If you’re a busy working woman, finding time for exercise can feel like just another task on an endless to-do list. Between work, family and the general juggle of life, it’s easy to let movement slip down the priority list. Here’s the good news: keeping fit and healthy doesn’t require hours at the gym or exhausting workout sessions. In fact, science shows that little and often is the key to maintaining strength, flexibility and overall wellbeing.
I wish I had known some time ago, that I could help my bone strength by fitting in some exercise every day in those pockets of time. Everyday small actions cumulate and contribute to our mobility, strength and feelings of well-being. health.
Why Keeping Moving Matters
Are you sitting comfortably, then I’ll begin.
Our bodies are designed for movement, yet modern life encourages the opposite. Sitting for long periods can lead to stiff joints, weakened muscles and increased risk of chronic conditions such as heart disease, osteoporosis and even cognitive decline. Research suggests that after the age of 30, we can lose 3–8% of our muscle mass per decade if we don’t actively work to maintain it. By 50, this loss accelerates, making daily activities like climbing stairs or carrying shopping bags more difficult.
Dr Rangan Chatterjee often speaks about the importance of “movement snacks” – short, simple bursts of activity that can easily be slotted into a busy day. Similarly, Dr Gabrielle Lyon emphasises that muscle is the key to longevity, not just strength. By maintaining our muscles through regular movement, we can improve metabolism, support joint health and reduce the risk of falls as we age.

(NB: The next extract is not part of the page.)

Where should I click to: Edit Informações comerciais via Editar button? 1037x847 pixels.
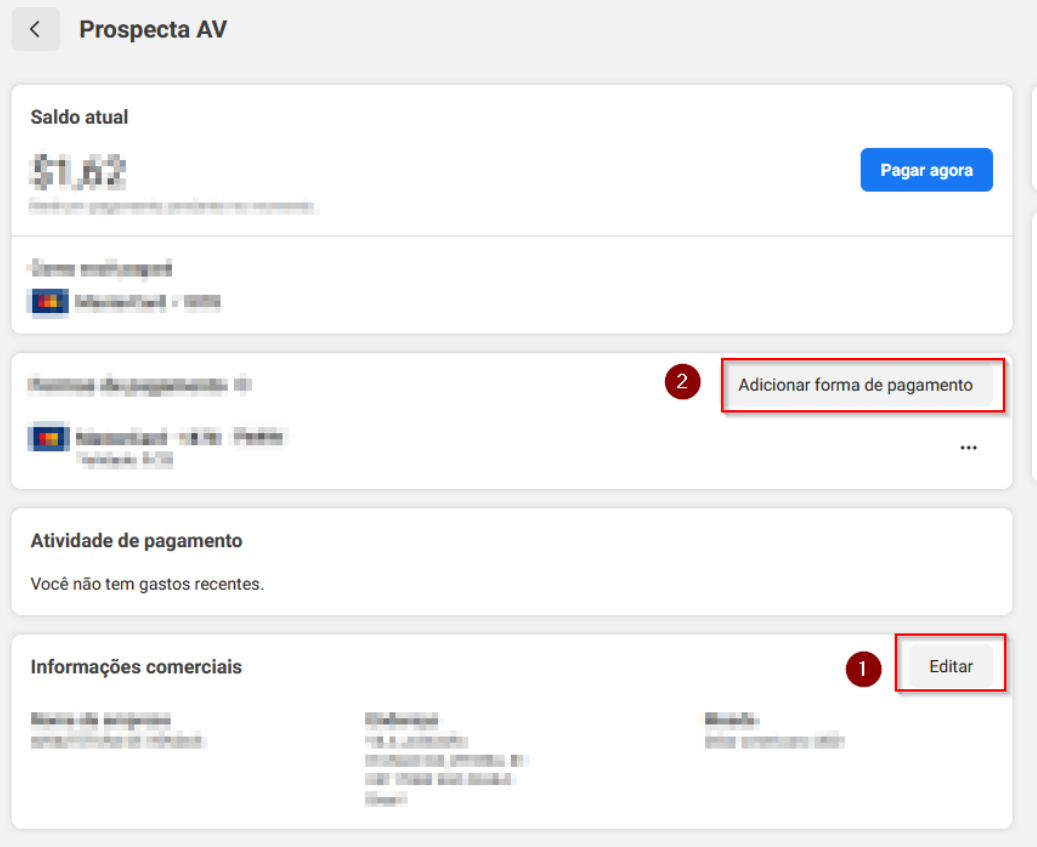click(950, 666)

The Power of Little and Often
The idea that exercise must be long and intense is outdated. Studies have shown that just 5–10 minutes of movement every hour can help counteract the effects of prolonged sitting. In fact, one study found that taking a short walk every 30 minutes lowered blood sugar levels and improved circulation better than one long workout at the end of the day. When you are heads down on a task, though, that may seem like an unrealistic goal.
The trick is to weave movement into your daily routine. Here are a few simple ways to do just that:
The Risks of Staying Still
While this isn’t about scare tactics, it’s important to acknowledge the risks of prolonged inactivity. Lack of movement can lead to muscle weakness, joint pain and an increased risk of conditions like type 2 diabetes and cardiovascular disease. Research from Public Health England highlights that inactivity is responsible for one in six UK deaths—similar to smoking. Even small changes make a difference.
Final Thoughts: Small Steps, Big Impact
If there’s one takeaway from this, it’s that movement doesn’t have to be a chore. It’s about making small, sustainable changes that fit into your lifestyle.
AND ENJOY IT.
Make the exercise a bit of fun.
Dance in the kitchen.
Laugh as you are doing your squats.
See who in your house can get up and out of a chair, no hands, the most in one minute!
Whether it’s stretching before bed, taking a lunchtime walk or simply standing up every 30 minutes, every bit of movement counts.
As my grandmother, Emme Whitehouse, a true Victorian, used to say: “After lunch rest a while, after supper walk a mile.” Her wisdom still holds true today.
Your future self will thank you for keeping moving today. Something is always better than nothing. Let’s embrace the power of little and often and keep our bodies strong, mobile and full of energy for years to come.
What small movement can you add to your routine today?